WORK INSTRUCTIONS
Your output should be the lines from the one containing "Image resolution: width=1568" through the end of the listing, exact and inclusive, with no pictures.

INPUT MATERIAL

-- -- --

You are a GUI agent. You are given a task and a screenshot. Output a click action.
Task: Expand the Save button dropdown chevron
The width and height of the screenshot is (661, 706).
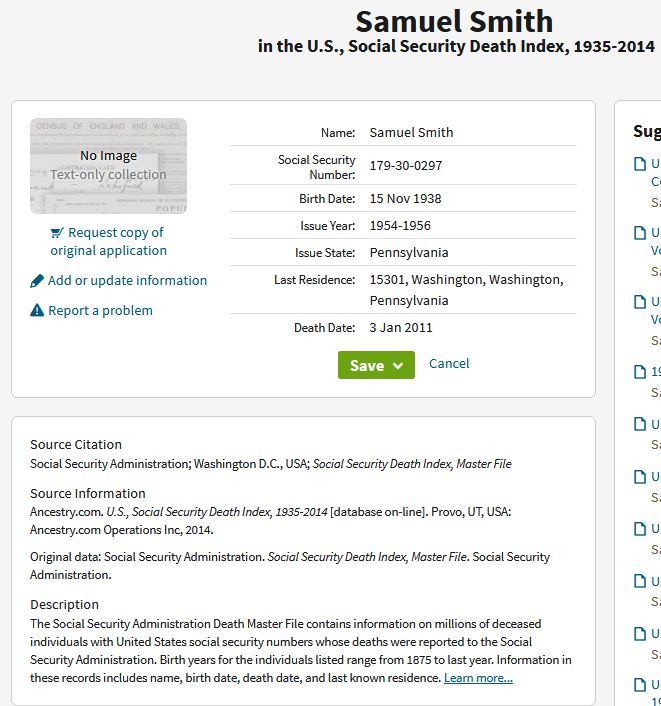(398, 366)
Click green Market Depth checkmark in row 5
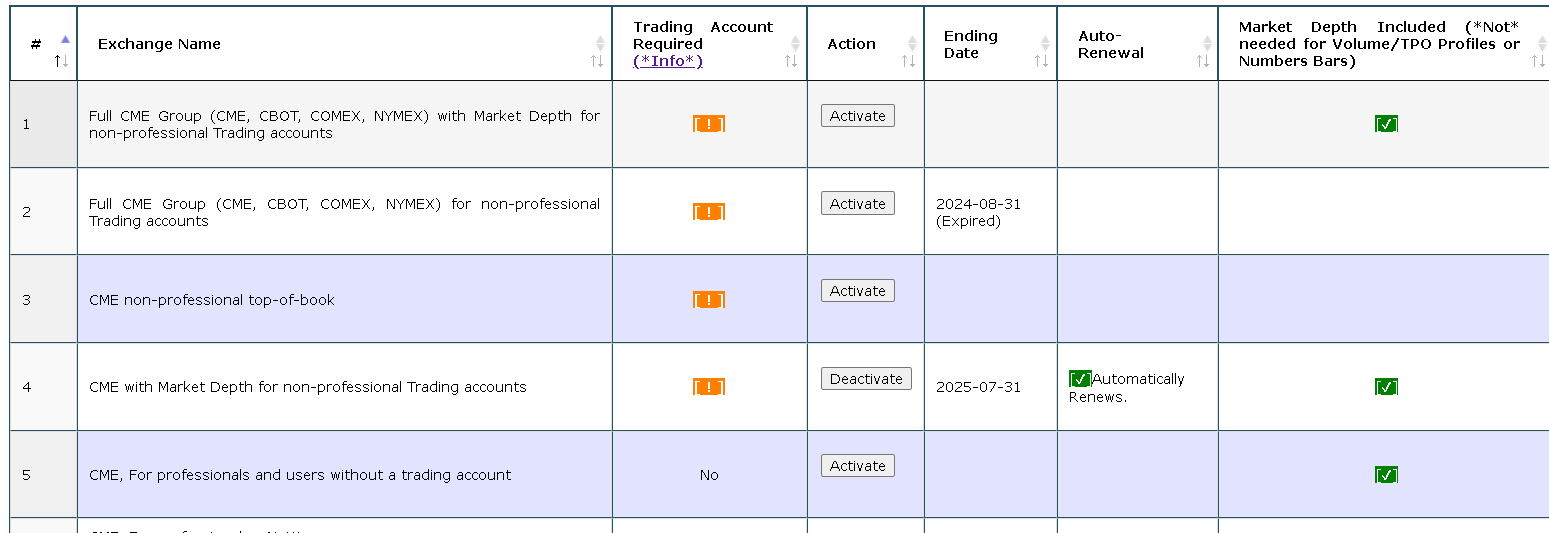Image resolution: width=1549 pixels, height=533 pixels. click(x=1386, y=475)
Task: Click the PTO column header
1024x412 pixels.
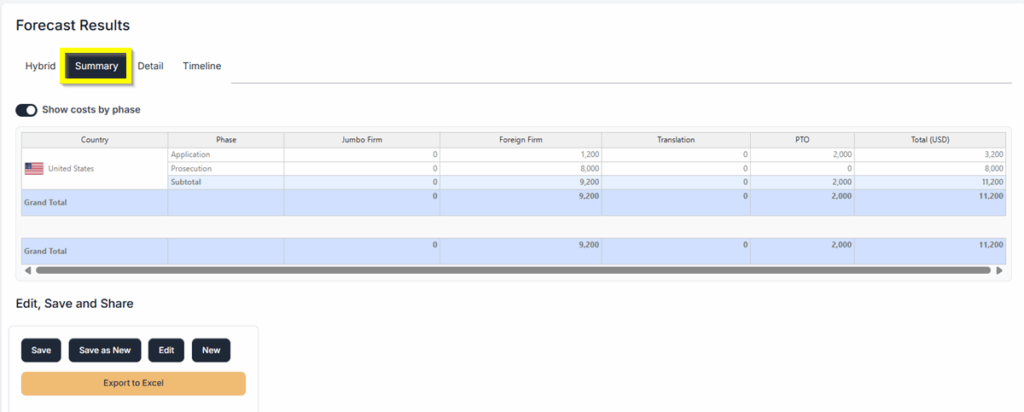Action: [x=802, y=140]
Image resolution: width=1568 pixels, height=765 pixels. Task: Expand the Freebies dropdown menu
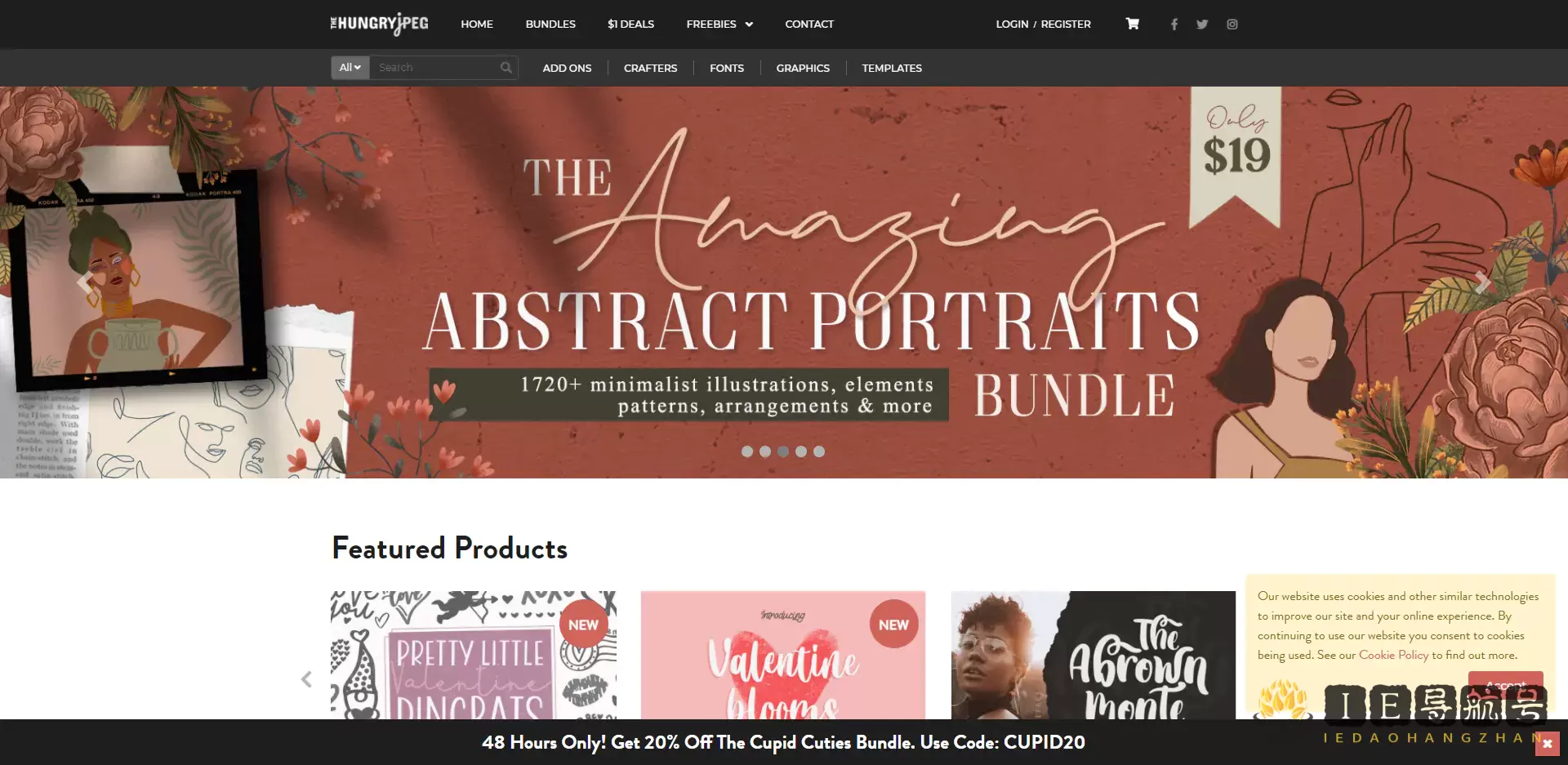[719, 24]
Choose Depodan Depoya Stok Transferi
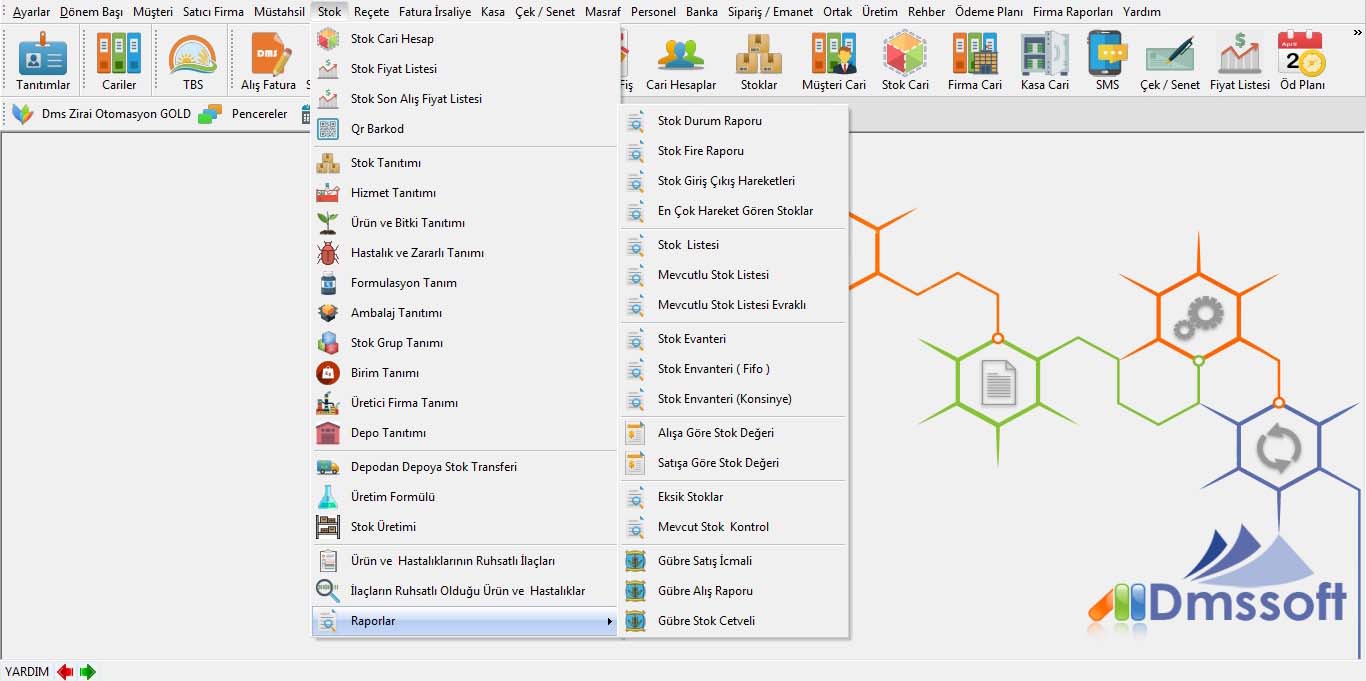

-- -- --

EXERCISE RESULT
Image resolution: width=1568 pixels, height=765 pixels. Task: Expand the Freebies dropdown menu
[719, 24]
Choose Depodan Depoya Stok Transferi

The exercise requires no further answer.